PROBLEM DETAILS: All of the records below should be output exactly.

SUPPLIED INFORMATION:
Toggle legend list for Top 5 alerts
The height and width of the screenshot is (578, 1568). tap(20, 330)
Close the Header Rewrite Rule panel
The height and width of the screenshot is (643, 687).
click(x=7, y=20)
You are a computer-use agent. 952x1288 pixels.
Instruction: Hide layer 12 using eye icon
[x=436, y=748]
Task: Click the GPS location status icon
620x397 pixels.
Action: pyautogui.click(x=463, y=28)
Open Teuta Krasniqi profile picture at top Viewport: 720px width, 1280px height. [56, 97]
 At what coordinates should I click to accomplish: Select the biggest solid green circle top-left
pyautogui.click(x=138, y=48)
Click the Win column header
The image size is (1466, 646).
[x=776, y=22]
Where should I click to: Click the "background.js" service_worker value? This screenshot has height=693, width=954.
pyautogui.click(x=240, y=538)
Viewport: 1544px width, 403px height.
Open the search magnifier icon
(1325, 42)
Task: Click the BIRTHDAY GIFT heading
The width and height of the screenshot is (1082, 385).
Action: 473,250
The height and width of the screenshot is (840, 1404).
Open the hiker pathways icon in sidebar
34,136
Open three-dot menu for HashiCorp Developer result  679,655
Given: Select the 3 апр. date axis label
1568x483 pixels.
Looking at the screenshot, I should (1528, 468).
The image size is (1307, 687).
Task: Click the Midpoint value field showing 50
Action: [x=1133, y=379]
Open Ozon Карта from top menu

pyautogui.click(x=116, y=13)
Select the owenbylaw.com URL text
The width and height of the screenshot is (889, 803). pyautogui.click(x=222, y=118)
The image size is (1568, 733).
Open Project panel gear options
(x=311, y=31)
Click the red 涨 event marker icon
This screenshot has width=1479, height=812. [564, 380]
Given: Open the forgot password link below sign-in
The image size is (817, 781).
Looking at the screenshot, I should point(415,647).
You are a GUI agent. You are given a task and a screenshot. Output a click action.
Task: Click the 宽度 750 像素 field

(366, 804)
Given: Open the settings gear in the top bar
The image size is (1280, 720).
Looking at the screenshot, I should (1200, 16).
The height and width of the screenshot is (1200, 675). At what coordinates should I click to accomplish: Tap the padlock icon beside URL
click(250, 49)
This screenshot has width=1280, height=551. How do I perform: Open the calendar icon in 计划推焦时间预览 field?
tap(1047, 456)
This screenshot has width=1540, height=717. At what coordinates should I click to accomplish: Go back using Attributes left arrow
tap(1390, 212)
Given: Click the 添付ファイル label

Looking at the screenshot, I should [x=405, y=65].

TASK OUTPUT:
Toggle legend list for Top 5 alerts
The height and width of the screenshot is (578, 1568). tap(20, 330)
Close the Header Rewrite Rule panel
The height and width of the screenshot is (643, 687).
click(x=7, y=20)
You are a computer-use agent. 952x1288 pixels.
Instruction: Hide layer 12 using eye icon
[x=436, y=748]
Task: Click the GPS location status icon
620x397 pixels.
Action: pyautogui.click(x=463, y=28)
Open Teuta Krasniqi profile picture at top Viewport: 720px width, 1280px height. [56, 97]
 At what coordinates should I click to accomplish: Select the biggest solid green circle top-left
pyautogui.click(x=138, y=48)
Click the Win column header
The image size is (1466, 646).
[x=776, y=22]
Where should I click to: Click the "background.js" service_worker value? This screenshot has height=693, width=954.
pyautogui.click(x=240, y=538)
Viewport: 1544px width, 403px height.
Open the search magnifier icon
(1325, 42)
Task: Click the BIRTHDAY GIFT heading
The width and height of the screenshot is (1082, 385).
Action: 473,250
The height and width of the screenshot is (840, 1404).
Open the hiker pathways icon in sidebar
34,136
Open three-dot menu for HashiCorp Developer result  679,655
Given: Select the 3 апр. date axis label
1568x483 pixels.
Looking at the screenshot, I should (1528, 468).
The image size is (1307, 687).
Task: Click the Midpoint value field showing 50
Action: [x=1133, y=379]
Open Ozon Карта from top menu

pyautogui.click(x=116, y=13)
Select the owenbylaw.com URL text
The width and height of the screenshot is (889, 803). pyautogui.click(x=222, y=118)
The image size is (1568, 733).
Open Project panel gear options
(x=311, y=31)
Click the red 涨 event marker icon
This screenshot has width=1479, height=812. [564, 380]
Given: Open the forgot password link below sign-in
The image size is (817, 781).
Looking at the screenshot, I should point(415,647).
You are a GUI agent. You are given a task and a screenshot. Output a click action.
Task: Click the 宽度 750 像素 field

(366, 804)
Given: Open the settings gear in the top bar
The image size is (1280, 720).
Looking at the screenshot, I should (1200, 16).
The height and width of the screenshot is (1200, 675). At what coordinates should I click to accomplish: Tap the padlock icon beside URL
click(250, 49)
This screenshot has width=1280, height=551. How do I perform: Open the calendar icon in 计划推焦时间预览 field?
tap(1047, 456)
This screenshot has width=1540, height=717. At what coordinates should I click to accomplish: Go back using Attributes left arrow
tap(1390, 212)
Given: Click the 添付ファイル label

Looking at the screenshot, I should [x=405, y=65].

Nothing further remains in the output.